Von Kunstsammlern und Raubsauriern

Von Kunstsammlern und Raubsauriern
Marilyn Monroe und ein Dino sind die Stars der Auktionswoche in New York. Das sagt einiges über Kunst, Popkultur und Kapitalismus

"Kommt ein Dinosaurier auf eine Kunstauktion...“

Das ist nicht der Beginn eines Witzes und auch keine Variante des sprichwörtlichen Elefanten, der im Porzellanladen für Unruhe sorgt. Porzellan, einst als „weißes Gold“ hoch begehrt, wird am internationalen High-End-Kunstmarkt nämlich kaum noch gehandelt. Dinosaurier bzw. deren Skelette aber sehr wohl.

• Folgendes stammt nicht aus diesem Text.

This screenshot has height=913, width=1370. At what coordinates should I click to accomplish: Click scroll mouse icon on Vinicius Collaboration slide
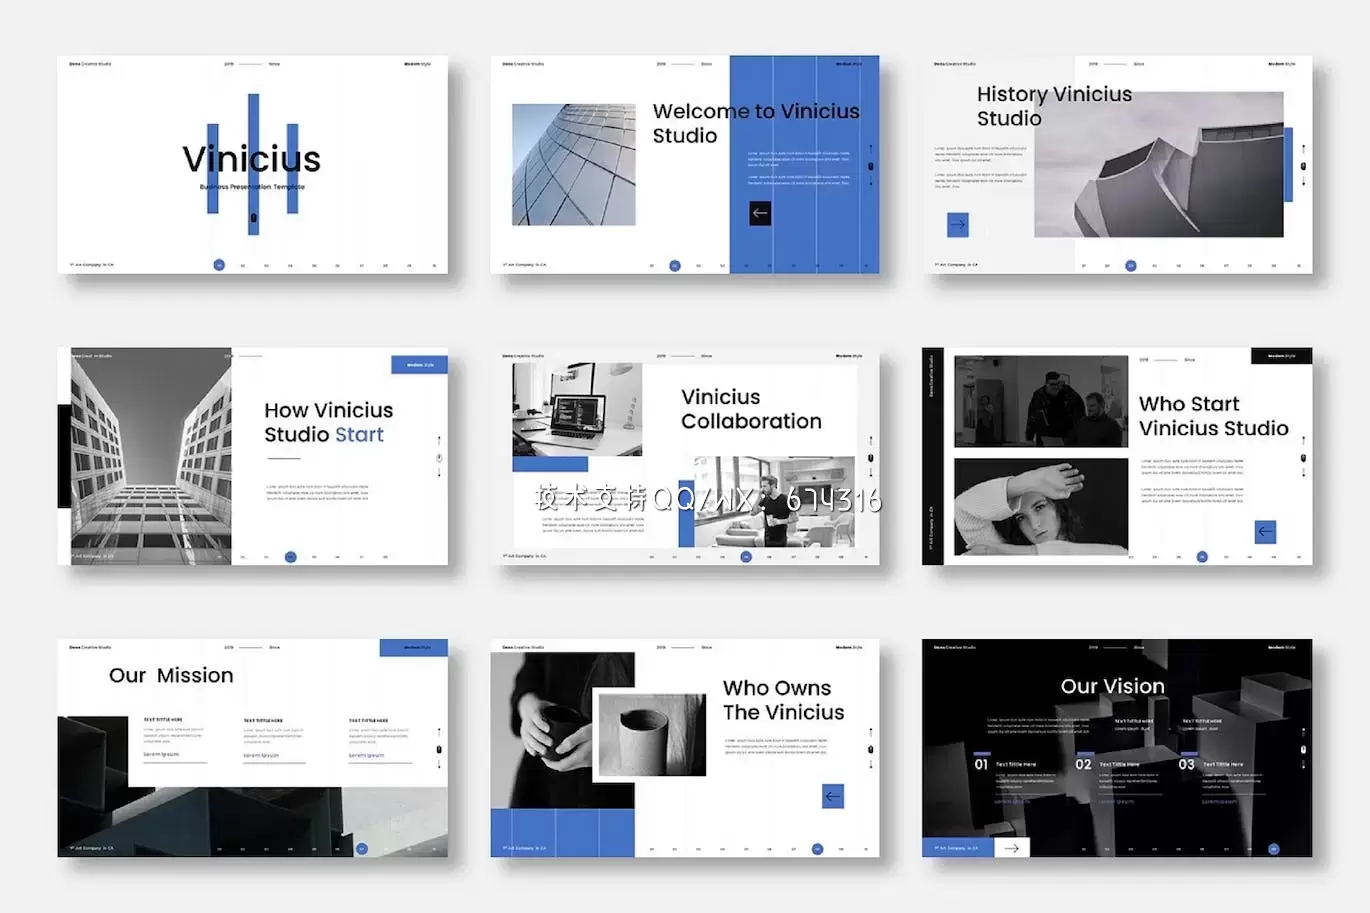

Das Auktionshaus Christie’s will am 12. Mai mit einem solchen Fossil seine Auktionswoche in New York beschließen, die traditionell als Gradmesser für die Kauflust der Superreichen gilt. Bereits am Montag (9. 5.) kommt mit einem Marilyn-Monroe-Porträt von Andy Warhol (1964) ein Superstar-Los zum Aufruf: Mit einem Schätzwert um die 200 Millionen US-$ soll es einen neuen Rekord für ein „Werk des 20. Jahrhunderts“ aufstellen. An die 450 Millionen, die der um 1500 entstandene „Salvator Mundi“ 2017 erzielte, traut man sich noch nicht heran.

Bereits dieser Verkauf war ein Signal dafür, dass Kategorien und Epochen im Top-Auktionssegment keine Rolle mehr spielen – was in den neuen Kunst- und Wunderkammern der globalen Geldelite zählt, ist die Strahlkraft als Trophäe. Und hier kommen die Dinos ins Spiel.